In [1]:
import os
import glob
from dotenv import load_dotenv
import gradio as gr
from langchain.document_loaders import DirectoryLoader, TextLoader, PyPDFLoader
from langchain.text_splitter import CharacterTextSplitter
from langchain.schema import Document
from langchain_openai import OpenAIEmbeddings, ChatOpenAI
from langchain_chroma import Chroma
import numpy as np
from sklearn.manifold import TSNE
import plotly.graph_objects as go
from langchain.memory import ConversationBufferMemory
from langchain.chains import ConversationalRetrievalChain
from langchain_core.callbacks import StdOutCallbackHandler ## By using this line we can see how langchain works

In [2]:
MODEL = "gpt-4o-mini"
db_name = "vector_db"

In [3]:
load_dotenv(override=True)

openai_api_key = os.getenv('OPENAI_API_KEY')
if openai_api_key:
    print(f"OpenAI API Key exists and begins {openai_api_key[:8]}")
else:
    print("OpenAI API Key not set")

OpenAI API Key exists and begins sk-proj-


#### Read in documents using LangChain's loaders

In [5]:
## We can use this code to read markdwon files
folders = glob.glob("heathprocact_docs/*")
text_loader_kwargs = {'encoding': 'utf-8'}

documents = []
for folder in folders:
    doc_type = os.path.basename(folder)
    loader = DirectoryLoader(folder, glob="**/*.md", loader_cls=TextLoader, loader_kwargs=text_loader_kwargs)
    folder_docs = loader.load()
    for doc in folder_docs:
        doc.metadata["doc_type"] = doc_type
        documents.append(doc)

In [4]:
## We can use this code to read pdf files
folders = glob.glob("heathprocact_docs/*")
text_loader_kwargs = {'encoding': 'utf-8'}

documents = []
for folder in folders:
    doc_type = os.path.basename(folder)

    # Load PDF files
    pdf_loader = DirectoryLoader(
        folder,
        glob="**/*.pdf",
        loader_cls=PyPDFLoader
    )
    pdf_docs = pdf_loader.load()
    for doc in pdf_docs:
        doc.metadata["doc_type"] = doc_type
        documents.append(doc)

In [5]:
text_splitter = CharacterTextSplitter(chunk_size=1000, chunk_overlap=200)
chunks = text_splitter.split_documents(documents)

In [6]:
len(chunks)

21

In [7]:
doc_types = set(chunk.metadata['doc_type'] for chunk in chunks)
print(f"Document types found: {', '.join(doc_types)}")

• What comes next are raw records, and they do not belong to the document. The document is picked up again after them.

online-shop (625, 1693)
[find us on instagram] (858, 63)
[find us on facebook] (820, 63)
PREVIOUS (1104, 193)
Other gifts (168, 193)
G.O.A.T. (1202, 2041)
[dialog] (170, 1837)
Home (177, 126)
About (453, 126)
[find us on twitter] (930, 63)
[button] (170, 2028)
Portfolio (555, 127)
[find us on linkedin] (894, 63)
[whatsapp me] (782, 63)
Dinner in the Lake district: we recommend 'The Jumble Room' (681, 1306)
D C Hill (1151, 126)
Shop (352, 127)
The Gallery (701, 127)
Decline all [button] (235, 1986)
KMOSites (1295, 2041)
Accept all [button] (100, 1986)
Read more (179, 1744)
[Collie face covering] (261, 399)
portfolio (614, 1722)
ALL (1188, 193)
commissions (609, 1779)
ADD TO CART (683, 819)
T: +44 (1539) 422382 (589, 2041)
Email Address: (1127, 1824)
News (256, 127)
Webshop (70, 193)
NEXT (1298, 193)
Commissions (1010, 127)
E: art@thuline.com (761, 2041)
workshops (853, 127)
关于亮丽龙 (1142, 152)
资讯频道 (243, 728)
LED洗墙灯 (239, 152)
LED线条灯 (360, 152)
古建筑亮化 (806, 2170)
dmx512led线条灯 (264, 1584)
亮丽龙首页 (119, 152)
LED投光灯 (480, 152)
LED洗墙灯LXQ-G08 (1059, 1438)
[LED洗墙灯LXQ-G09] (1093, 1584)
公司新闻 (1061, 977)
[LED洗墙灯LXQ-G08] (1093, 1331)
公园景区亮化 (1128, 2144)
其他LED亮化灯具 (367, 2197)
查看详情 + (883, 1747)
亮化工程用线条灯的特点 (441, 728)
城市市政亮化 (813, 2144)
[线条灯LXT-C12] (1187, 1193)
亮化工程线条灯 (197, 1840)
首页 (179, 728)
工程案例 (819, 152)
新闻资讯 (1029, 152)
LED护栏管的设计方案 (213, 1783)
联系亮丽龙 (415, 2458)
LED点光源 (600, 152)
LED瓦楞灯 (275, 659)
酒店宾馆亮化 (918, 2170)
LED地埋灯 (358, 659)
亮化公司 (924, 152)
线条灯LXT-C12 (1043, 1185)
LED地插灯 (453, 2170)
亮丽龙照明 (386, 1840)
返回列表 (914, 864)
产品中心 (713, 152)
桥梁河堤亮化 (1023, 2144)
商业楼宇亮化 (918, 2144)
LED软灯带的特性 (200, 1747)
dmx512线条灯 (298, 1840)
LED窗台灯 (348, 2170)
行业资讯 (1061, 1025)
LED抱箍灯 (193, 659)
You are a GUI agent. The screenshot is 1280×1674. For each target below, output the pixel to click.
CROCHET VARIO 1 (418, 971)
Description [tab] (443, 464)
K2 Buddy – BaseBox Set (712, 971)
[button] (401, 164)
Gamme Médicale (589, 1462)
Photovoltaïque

Document types found: References


In [8]:
embeddings = OpenAIEmbeddings()

In [9]:
## Delete if already exists
if os.path.exists(db_name):
    Chroma(persist_directory=db_name, embedding_function=embeddings).delete_collection()

### Create vectorstore

In [10]:
vectorstore = Chroma.from_documents(documents = chunks, 
                                    embedding = embeddings, 
                                    persist_directory = db_name)
print(f"Vectorstore created with {vectorstore._collection.count()} documents")

Vectorstore created with 21 documents


In [11]:
## Get one vector and find how many dimensions it has
collection = vectorstore._collection
sample_embedding = collection.get(limit=1, include=["embeddings"])["embeddings"][0]
dimensions = len(sample_embedding)
print(f"The vectors have {dimensions:,} dimensions")

The vectors have 1,536 dimensions


### Chat Application (RAG pipeline with LangChain)

In [12]:
## create a new Chat with OpenAI (model)
llm = ChatOpenAI(temperature = 0.7, 
                 model_name = MODEL)

## set up the conversation memory for the chat (Memory)
memory = ConversationBufferMemory(
    memory_key = 'chat_history', 
    return_messages = True)

## the retriever is an abstraction over the VectorStore that will be used during RAG (Retreiver)
retriever = vectorstore.as_retriever()
conversation_chain = ConversationalRetrievalChain.from_llm(
    llm = llm, 
    retriever = retriever, 
    memory = memory,
    callbacks = [StdOutCallbackHandler()]) ## By using this line, we can see how langchain works

  memory = ConversationBufferMemory(


In [13]:
query = "Can you describe Heathprocact in a few sentences"
result = conversation_chain.invoke({"question":query})
print(result["answer"])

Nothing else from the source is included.